We do not disagree that to the extent that the phrase "[i]n consideration for living together under the same roof as man and wife” can be construed to provide that adultery prior to the plaintiff’s divorce, and sexual relations between the parties subsequent to the plaintiff’s divorce, were part of the consideration for the parties’ agreement, the agreement must be considered illegal and unenforceable (see, Matter of Gorden, 8 NY2d 71, supra; Artache v Goldin, 133 AD2d 596; Stephan v Shulman, 130 AD2d 484). However, such a finding is not fatal to the plaintiff’s claim. As this court recently indicated: "where an agreement consists in part of an unlawful objective and in part of lawful objectives, the court may sever the illegal aspects and enforce the legal ones, so long as the illegal aspects are incidental to the legal aspects and are not the *98main objective of the agreement (see, McCall v Frampton, 81 AD2d 607, 608-609; Matter of Gorden, 8 NY2d 71, 75; 6A Corbin, Contracts §§ 1534-1535, at 816, 821-822)” (Artache v Goldin, 133 AD2d 596, 599, supra; see also, Beer v Heller, 148 AD2d 649; Rose v Elias, NYLJ, May 4, 1990, at 23, col 1 [Sup Ct, NY County, Saxe, J.]). The evidence at bar, when viewed in the light most favorable to the plaintiff, supports the conclusion that the illegal aspect of this agreement is not at its root and that, for the most part, the agreement is supported by valid consideration. Indeed, the plaintiff testified that the parties did not engage in sexual relations for at least the last year of their almost four-year relationship, which lends further support to the proposition that the consideration of living together "as man and wife for 4 years” did not relate primarily to engaging in sexual relations.

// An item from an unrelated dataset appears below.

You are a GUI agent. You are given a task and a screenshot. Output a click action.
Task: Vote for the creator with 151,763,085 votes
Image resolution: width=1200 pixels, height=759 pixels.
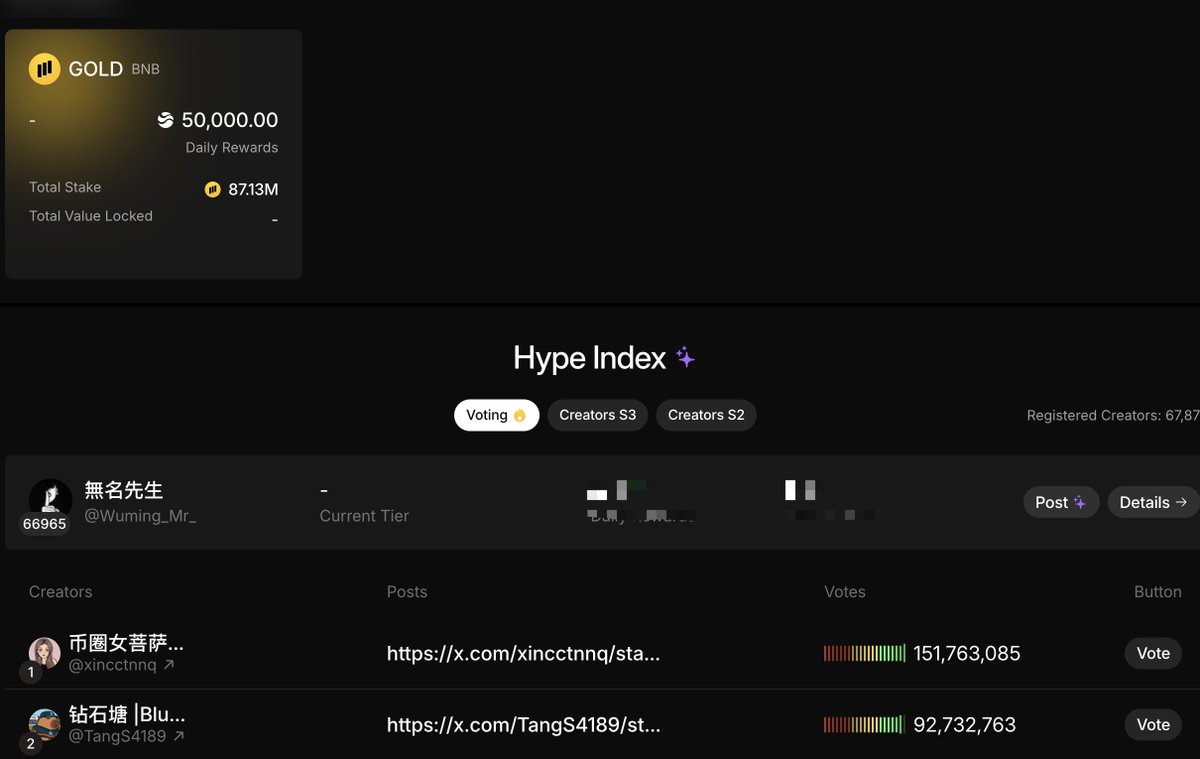click(1153, 653)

Nor do we agree with the trial court’s further conclusion that, even assuming that the illegal aspect of the agreement was incidental to the legal aspects thereof, the agreement is not severable. The evidence adduced thus far establishes that the purported "illegality” is only a small part of the consideration involved (see, 6A Corbin, Contracts § 1525, at 775), the plaintiff has performed her part of the agreement (see, Stephan v Shulman, 130 AD2d 484, supra; cf., Beer v Heller, 148 AD2d 649, supra) and, under the circumstances of this case, the agreement involved is not one of serious moral turpitude (see, 6A Corbin, Contracts § 1534, at 816-817). Accordingly, at this juncture the evidence supports the conclusion that the claimed illegal aspect of the contract may be severed, and the remainder of the contract enforced as though that aspect was never a part thereof.

In sum, viewing the evidence in the light most favorable to the plaintiff, it cannot be said that by no rational process could the trier of fact find in favor of the plaintiff. Therefore, the trial court erred in granting the defendant’s motion to dismiss the complaint at the close of the plaintiff’s case. We note, however, that since neither party has moved for summary judgment, we are without authority to grant the plaintiff’s request for same (see, Mihlovan v Grozavu, 72 NY2d 506, 508). Moreover, since the defendant has not been given an opportunity to present evidence on his own behalf, consideration of the issue of whether the plaintiff is entitled to judg*99ment in her favor would not be appropriate at this juncture (see, CPLR 4401).

Thompson, J. P., Eiber and Miller, JJ., concur.

Ordered that the judgment is reversed, on the law, with costs, the complaint is reinstated, and the matter is remitted to the Supreme Court, Queens County, for further proceedings.